WHAT THE TASK ASKS:
Please copy exactly the lines from the top of the data through the line containing "Laptops (529, 525)", and nothing else.

MATERIALS PROVIDED:

┌──

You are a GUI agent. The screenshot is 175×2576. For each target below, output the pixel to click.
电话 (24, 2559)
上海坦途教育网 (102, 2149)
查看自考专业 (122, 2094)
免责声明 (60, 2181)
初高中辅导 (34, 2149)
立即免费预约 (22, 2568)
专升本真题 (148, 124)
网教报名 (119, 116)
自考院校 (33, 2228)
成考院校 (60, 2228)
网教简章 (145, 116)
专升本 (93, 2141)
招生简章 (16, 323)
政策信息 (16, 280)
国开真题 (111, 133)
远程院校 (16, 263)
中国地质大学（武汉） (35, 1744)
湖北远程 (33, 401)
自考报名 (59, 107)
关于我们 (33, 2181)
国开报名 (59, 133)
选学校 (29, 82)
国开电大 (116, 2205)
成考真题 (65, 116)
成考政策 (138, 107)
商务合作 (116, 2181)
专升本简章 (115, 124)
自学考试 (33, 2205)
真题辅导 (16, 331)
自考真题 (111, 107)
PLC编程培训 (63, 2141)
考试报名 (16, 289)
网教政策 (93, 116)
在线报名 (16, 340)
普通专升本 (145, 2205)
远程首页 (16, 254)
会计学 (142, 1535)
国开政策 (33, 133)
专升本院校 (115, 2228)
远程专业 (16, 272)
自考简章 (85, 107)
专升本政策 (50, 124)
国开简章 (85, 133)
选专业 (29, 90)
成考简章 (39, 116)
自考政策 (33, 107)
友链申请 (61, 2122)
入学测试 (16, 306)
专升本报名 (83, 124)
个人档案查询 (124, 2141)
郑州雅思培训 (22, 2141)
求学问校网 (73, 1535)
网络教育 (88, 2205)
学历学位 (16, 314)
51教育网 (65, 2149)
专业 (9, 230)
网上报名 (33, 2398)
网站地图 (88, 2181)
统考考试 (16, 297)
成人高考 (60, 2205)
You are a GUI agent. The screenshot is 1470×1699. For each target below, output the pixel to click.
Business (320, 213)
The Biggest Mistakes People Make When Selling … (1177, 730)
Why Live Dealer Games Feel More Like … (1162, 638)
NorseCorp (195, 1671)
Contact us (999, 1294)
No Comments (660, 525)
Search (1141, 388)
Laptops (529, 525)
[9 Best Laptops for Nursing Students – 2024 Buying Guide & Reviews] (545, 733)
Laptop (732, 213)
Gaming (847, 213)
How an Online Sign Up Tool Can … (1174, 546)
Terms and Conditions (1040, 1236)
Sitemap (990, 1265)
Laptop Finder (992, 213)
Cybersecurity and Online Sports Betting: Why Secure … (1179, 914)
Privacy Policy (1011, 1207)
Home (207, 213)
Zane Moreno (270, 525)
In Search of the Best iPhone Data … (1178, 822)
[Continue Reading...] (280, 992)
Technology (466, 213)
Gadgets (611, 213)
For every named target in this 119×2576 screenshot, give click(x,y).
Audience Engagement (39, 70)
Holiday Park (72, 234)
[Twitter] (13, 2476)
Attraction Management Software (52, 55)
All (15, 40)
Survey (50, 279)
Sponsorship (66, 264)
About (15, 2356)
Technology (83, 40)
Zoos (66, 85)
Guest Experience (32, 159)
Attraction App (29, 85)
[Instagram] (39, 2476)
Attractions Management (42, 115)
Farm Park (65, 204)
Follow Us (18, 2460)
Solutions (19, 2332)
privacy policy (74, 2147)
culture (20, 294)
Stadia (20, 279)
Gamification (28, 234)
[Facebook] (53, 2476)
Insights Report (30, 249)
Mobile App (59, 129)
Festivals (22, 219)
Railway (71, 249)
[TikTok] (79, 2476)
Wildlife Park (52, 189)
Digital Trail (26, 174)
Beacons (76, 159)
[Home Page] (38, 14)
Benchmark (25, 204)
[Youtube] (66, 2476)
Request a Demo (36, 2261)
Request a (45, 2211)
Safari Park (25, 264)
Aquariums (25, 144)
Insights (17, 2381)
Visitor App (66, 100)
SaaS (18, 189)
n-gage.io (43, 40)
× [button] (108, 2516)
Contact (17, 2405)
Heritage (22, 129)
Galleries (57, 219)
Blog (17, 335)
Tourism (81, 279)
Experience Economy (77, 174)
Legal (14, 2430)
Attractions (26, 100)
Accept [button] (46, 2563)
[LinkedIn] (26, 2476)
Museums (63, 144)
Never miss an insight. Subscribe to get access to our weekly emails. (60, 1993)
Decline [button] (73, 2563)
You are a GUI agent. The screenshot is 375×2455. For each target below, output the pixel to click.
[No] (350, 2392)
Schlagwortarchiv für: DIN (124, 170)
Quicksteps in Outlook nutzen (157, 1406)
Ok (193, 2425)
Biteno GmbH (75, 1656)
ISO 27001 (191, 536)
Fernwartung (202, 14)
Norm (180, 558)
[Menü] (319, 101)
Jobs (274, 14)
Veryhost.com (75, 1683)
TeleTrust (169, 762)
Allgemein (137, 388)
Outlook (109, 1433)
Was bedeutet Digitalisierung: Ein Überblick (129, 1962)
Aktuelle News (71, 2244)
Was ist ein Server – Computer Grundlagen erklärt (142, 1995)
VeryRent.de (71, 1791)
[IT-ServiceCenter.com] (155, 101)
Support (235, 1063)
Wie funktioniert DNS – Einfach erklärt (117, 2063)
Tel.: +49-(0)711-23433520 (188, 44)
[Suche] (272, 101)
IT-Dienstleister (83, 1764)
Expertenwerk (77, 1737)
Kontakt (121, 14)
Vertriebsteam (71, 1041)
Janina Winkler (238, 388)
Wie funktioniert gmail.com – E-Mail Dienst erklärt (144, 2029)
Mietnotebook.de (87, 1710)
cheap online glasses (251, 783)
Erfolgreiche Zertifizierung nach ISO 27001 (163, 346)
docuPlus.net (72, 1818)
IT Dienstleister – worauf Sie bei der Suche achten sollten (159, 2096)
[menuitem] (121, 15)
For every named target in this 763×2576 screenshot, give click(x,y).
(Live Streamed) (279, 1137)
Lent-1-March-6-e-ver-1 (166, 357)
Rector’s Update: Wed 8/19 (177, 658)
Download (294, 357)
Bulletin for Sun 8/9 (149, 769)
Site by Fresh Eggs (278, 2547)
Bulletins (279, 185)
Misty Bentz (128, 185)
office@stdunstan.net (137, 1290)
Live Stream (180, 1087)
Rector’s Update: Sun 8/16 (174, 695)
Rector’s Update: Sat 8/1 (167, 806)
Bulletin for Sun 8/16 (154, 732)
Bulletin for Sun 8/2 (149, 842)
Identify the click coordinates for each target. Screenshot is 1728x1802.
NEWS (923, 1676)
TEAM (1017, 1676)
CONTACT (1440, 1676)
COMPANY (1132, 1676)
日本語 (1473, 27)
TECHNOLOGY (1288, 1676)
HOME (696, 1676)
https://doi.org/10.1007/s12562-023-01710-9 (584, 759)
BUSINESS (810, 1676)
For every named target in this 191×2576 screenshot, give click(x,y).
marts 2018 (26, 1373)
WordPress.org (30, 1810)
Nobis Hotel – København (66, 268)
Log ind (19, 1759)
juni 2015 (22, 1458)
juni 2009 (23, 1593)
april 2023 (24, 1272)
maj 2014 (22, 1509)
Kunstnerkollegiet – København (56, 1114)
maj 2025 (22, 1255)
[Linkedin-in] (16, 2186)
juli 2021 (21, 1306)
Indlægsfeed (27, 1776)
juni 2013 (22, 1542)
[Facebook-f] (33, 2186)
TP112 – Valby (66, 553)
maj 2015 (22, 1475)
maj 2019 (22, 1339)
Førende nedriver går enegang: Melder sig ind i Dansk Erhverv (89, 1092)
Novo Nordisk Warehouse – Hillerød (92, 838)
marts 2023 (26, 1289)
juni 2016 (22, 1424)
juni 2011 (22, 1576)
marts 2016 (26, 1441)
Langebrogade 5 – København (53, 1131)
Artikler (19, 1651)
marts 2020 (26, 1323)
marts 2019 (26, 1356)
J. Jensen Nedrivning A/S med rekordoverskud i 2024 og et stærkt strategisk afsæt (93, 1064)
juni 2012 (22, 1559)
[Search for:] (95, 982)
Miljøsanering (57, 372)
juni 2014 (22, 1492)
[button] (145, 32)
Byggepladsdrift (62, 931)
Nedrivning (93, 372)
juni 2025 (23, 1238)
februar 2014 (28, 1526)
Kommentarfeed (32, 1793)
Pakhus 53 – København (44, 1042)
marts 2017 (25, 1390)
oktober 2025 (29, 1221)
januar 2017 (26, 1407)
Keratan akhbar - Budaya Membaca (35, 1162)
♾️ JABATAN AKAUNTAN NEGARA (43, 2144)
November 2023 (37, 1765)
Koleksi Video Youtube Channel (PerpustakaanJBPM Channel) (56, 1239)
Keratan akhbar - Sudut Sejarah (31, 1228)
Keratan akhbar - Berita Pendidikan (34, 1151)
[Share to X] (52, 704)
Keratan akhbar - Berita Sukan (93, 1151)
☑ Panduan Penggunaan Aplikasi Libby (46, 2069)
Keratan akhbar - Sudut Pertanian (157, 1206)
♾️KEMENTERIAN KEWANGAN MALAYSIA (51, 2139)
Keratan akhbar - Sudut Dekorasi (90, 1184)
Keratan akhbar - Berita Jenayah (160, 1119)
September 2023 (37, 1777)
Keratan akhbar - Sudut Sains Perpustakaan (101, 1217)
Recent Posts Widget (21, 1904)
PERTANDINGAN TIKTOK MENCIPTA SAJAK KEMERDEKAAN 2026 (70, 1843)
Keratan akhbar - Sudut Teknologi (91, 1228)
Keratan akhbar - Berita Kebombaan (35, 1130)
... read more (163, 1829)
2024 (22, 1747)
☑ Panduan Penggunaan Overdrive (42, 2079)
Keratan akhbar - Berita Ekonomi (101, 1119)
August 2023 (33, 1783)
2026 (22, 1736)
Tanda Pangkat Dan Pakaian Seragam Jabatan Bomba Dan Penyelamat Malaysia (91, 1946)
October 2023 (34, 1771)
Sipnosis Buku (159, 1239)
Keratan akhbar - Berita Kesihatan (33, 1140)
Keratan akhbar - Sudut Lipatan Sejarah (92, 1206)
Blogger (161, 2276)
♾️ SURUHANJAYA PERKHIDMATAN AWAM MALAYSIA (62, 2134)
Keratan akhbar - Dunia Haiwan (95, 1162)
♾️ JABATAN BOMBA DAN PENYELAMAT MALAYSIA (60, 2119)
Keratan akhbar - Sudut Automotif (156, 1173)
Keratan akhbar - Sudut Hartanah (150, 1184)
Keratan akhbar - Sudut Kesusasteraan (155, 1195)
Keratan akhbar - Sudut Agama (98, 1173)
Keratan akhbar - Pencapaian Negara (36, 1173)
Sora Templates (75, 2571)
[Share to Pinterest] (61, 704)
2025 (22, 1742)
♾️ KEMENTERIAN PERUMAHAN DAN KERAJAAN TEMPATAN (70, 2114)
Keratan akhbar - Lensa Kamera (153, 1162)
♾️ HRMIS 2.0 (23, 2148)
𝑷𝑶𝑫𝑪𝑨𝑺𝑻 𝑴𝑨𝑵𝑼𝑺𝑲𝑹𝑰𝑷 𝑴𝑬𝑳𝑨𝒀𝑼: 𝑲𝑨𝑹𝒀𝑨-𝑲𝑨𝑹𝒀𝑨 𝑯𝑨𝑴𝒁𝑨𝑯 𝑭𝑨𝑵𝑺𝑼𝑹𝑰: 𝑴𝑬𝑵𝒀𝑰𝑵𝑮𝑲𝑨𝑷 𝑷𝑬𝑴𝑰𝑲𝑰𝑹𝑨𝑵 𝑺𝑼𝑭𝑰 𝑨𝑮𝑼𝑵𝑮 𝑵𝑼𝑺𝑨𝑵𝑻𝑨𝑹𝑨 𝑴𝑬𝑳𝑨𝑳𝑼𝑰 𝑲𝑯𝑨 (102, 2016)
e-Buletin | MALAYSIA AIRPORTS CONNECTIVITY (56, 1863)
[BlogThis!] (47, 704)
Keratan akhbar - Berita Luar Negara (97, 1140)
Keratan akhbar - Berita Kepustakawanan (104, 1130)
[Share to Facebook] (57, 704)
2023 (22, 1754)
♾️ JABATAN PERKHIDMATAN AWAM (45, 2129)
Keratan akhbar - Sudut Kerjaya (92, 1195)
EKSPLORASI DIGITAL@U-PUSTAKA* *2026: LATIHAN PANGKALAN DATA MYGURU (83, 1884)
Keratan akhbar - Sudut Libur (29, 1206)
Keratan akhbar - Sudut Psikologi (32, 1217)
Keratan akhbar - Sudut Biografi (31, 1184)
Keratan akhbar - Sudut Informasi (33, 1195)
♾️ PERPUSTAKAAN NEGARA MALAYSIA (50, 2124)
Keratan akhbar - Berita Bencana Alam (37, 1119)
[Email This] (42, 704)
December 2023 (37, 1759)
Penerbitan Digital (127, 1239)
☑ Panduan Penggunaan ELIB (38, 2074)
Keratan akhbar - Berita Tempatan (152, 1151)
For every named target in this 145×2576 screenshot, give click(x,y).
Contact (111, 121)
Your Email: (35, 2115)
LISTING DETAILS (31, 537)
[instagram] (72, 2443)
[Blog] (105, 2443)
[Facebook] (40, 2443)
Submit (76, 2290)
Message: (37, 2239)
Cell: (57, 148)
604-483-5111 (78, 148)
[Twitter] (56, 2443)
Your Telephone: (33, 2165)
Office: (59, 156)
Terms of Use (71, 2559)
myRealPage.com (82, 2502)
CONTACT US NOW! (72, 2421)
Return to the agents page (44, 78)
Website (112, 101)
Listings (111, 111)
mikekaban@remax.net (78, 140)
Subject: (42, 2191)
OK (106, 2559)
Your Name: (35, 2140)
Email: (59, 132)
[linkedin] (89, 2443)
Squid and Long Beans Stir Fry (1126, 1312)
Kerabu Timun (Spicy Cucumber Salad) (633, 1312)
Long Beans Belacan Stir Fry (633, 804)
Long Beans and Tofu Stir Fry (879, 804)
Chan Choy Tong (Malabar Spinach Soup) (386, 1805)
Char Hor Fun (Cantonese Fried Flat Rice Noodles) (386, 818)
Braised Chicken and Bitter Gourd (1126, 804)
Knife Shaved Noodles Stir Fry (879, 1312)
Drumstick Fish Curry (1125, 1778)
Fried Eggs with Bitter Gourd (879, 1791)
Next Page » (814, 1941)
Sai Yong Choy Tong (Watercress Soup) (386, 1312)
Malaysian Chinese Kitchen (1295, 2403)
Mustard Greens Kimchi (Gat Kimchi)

└──

ANSWER SPACE:
You are a GUI agent. The screenshot is 175×2576. For each target below, output the pixel to click.
电话 (24, 2559)
上海坦途教育网 (102, 2149)
查看自考专业 (122, 2094)
免责声明 (60, 2181)
初高中辅导 (34, 2149)
立即免费预约 (22, 2568)
专升本真题 (148, 124)
网教报名 (119, 116)
自考院校 (33, 2228)
成考院校 (60, 2228)
网教简章 (145, 116)
专升本 (93, 2141)
招生简章 (16, 323)
政策信息 (16, 280)
国开真题 (111, 133)
远程院校 (16, 263)
中国地质大学（武汉） (35, 1744)
湖北远程 (33, 401)
自考报名 (59, 107)
关于我们 (33, 2181)
国开报名 (59, 133)
选学校 (29, 82)
国开电大 (116, 2205)
成考真题 (65, 116)
成考政策 (138, 107)
商务合作 (116, 2181)
专升本简章 (115, 124)
自学考试 (33, 2205)
真题辅导 (16, 331)
自考真题 (111, 107)
PLC编程培训 (63, 2141)
考试报名 (16, 289)
网教政策 (93, 116)
在线报名 (16, 340)
普通专升本 (145, 2205)
远程首页 (16, 254)
会计学 (142, 1535)
国开政策 (33, 133)
专升本院校 (115, 2228)
远程专业 (16, 272)
自考简章 (85, 107)
专升本政策 (50, 124)
国开简章 (85, 133)
选专业 (29, 90)
成考简章 (39, 116)
自考政策 (33, 107)
友链申请 (61, 2122)
入学测试 (16, 306)
专升本报名 (83, 124)
个人档案查询 (124, 2141)
郑州雅思培训 (22, 2141)
求学问校网 (73, 1535)
网络教育 (88, 2205)
学历学位 (16, 314)
51教育网 (65, 2149)
专业 (9, 230)
网上报名 (33, 2398)
网站地图 (88, 2181)
统考考试 (16, 297)
成人高考 (60, 2205)
You are a GUI agent. The screenshot is 1470×1699. For each target below, output the pixel to click.
Business (320, 213)
The Biggest Mistakes People Make When Selling … (1177, 730)
Why Live Dealer Games Feel More Like … (1162, 638)
NorseCorp (195, 1671)
Contact us (999, 1294)
No Comments (660, 525)
Search (1141, 388)
Laptops (529, 525)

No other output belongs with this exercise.